DSA Lab | Network Flow

What Is Network Flow?

A flow network is a directed graph where each edge has a capacity — the maximum amount of "stuff" it can carry. The stuff could be water, data packets, trucks, or an abstract unit. There's a designated source node (where flow originates) and a sink node (where flow ends up). The max flow problem asks: what's the maximum total flow you can push from source to sink without exceeding any edge's capacity?

Picture a system of water pipes. Each pipe has a maximum throughput. Water enters the system at a single source and exits at a single sink. You want to maximize total water delivery. Every intermediate junction (node) must conserve water — whatever flows in must flow out. That's the whole problem.

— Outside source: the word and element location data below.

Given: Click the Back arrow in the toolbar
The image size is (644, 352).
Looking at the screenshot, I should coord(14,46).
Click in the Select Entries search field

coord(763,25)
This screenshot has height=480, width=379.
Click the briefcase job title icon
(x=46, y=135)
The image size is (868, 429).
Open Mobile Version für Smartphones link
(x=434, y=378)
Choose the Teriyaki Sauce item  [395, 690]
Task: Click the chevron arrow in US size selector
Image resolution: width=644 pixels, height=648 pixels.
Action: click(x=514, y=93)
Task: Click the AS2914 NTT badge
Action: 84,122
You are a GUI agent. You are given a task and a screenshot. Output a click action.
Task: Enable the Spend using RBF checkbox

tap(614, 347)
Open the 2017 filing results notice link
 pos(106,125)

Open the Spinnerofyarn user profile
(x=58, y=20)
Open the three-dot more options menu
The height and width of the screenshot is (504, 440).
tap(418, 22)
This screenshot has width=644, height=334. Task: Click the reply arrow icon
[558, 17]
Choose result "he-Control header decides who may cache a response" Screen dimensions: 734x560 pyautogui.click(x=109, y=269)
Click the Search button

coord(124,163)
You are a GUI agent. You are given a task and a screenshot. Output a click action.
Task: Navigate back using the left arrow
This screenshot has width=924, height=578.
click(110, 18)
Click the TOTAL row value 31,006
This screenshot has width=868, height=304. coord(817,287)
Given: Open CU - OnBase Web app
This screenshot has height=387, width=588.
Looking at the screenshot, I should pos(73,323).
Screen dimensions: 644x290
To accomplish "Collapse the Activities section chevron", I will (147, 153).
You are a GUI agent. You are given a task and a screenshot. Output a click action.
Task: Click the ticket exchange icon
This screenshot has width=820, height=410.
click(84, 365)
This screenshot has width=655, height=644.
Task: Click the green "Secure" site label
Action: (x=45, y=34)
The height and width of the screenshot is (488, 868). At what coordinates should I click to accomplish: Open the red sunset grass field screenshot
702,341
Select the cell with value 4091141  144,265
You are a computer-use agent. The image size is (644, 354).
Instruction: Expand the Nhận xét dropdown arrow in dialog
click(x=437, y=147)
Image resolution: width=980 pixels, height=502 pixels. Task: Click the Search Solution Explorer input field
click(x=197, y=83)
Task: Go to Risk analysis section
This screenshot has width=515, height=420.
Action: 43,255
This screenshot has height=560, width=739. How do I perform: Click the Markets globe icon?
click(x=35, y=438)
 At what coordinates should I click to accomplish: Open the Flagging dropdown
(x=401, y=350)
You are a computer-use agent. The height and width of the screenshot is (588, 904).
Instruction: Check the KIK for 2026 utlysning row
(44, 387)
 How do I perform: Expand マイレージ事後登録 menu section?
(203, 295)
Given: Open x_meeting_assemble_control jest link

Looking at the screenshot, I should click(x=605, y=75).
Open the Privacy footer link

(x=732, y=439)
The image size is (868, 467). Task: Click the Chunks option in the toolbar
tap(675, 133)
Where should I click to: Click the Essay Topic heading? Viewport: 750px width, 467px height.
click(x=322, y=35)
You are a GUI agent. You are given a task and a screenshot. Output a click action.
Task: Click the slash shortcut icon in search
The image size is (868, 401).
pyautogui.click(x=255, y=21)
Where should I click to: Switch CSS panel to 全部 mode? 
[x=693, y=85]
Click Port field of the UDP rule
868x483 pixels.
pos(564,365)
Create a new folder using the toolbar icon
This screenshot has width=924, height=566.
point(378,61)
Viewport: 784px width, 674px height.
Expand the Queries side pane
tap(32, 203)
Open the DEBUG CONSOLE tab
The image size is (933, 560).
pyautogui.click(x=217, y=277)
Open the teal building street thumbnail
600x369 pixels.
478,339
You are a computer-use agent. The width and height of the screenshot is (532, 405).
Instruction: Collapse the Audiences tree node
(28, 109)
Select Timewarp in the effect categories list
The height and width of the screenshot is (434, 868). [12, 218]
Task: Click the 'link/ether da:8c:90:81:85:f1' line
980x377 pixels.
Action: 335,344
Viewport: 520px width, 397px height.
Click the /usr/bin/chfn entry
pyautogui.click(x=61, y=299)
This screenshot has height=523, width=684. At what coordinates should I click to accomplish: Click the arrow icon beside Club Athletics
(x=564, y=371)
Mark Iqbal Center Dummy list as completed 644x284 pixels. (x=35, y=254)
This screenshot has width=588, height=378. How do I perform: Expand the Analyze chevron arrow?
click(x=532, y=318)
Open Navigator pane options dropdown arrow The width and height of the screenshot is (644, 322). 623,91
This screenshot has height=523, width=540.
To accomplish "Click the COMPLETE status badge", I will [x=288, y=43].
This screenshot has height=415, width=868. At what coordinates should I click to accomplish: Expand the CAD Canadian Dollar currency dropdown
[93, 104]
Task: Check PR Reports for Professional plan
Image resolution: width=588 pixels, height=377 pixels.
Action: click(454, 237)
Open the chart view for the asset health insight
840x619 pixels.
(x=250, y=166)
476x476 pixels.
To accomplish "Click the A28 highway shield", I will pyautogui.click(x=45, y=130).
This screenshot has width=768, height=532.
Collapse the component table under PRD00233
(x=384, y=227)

Network flow has been studied since the 1950s, originally motivated by Cold War military logistics. The Ford-Fulkerson method (1956) was developed by L.R. Ford Jr. and D.R. Fulkerson at the RAND Corporation to analyze Soviet railway capacity. The max-flow min-cut theorem they proved became one of the most important results in combinatorial optimization.

Formal Constraints

Capacity constraint: Flow on each edge must be non-negative and can't exceed the edge's capacity. Formally: 0 ≤ f(u,v) ≤ c(u,v) for every edge (u,v).
Flow conservation: For every node except source and sink, the total flow entering equals the total flow leaving. Nothing is created, stored, or destroyed in transit. Formally: Σ f(w,v) = Σ f(v,w) for all v ∉ {s, t}.
Skew symmetry: f(u,v) = -f(v,u). This is a bookkeeping convention that simplifies the math — sending 5 units from u to v is equivalent to "negative 5 units" from v to u.

The Max-Flow Min-Cut Theorem

This is the fundamental theorem of network flow, and it's one of those rare results that's both profound and practical.

A cut is a partition of the vertices into two groups: S (containing the source) and T (containing the sink). The capacity of a cut is the sum of capacities of edges going from S to T (not T to S — direction matters). A minimum cut (min cut) is the cut with the smallest capacity.

The theorem states: max flow = min cut. The maximum amount of flow you can push through the network equals the capacity of the narrowest bottleneck (the minimum cut). This is elegant because it connects two seemingly different questions — an optimization problem (max flow) and a structural property (min cut) — and shows they have the same answer.

This means you get two results for the price of one: solving max flow also gives you the min cut (by looking at which nodes are reachable from the source in the final residual graph — the graph showing remaining capacity on each edge).

Where Flow Problems Hide

Here's the surprising part: many problems that don't look like flow at all can be reduced to max flow. This is what makes network flow so powerful.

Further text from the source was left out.